"Svoboda triumphs, wriggling out of her own verbal knots with the energy and wit of a sideshow star."
—Timothy Donnelly, on Mere Mortals
"Svoboda has such range—of subject, of emotion (from whimsical play to chillingly dead serious), that these poems take you on a wild ride, fast and dangerous, but always in control. This is a goddamn terrific book!"

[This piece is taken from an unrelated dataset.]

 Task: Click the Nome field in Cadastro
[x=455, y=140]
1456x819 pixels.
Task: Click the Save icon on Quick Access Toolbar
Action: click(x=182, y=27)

—Thomas Lux, on Weapons Grade
All of the medical, technological, and psychological advances of the twentieth century challenge "mere mortals" in Terese Svoboda's third book of poetry. In "Faust," a mini-epic in five acts, the eponymous character of literary legend appears in the form of a woman, who redefines what being mortal means in light of the politics of the Third World, and gender. In contrast "Ptolemy's Rules for High School Reunions" explores what happens when you do without a pact with the devil. The gods—Greek and otherwise—also make appearances as a TV announcer in "Philomela," in the basement with the plumber in "The Smell of Burning Pennies," and in the dyslexic confusion between "Dog/God." But it is not only the divine that charges the poems in Mere Mortals—sex also suffuses and reinvents key relationships. Readers of such wittily probing poems as "The Root of Father is Fat" and "Brassiere: Prison or Showcase?" will know why Philip Levine has described Svoboda as "one light-year from being the polite, loverly, workshop poet."
Mere Mortals’ poems first appeared in such magazines as the New Yorker, New York Times Magazine, Paris Review, and the American Poetry Review.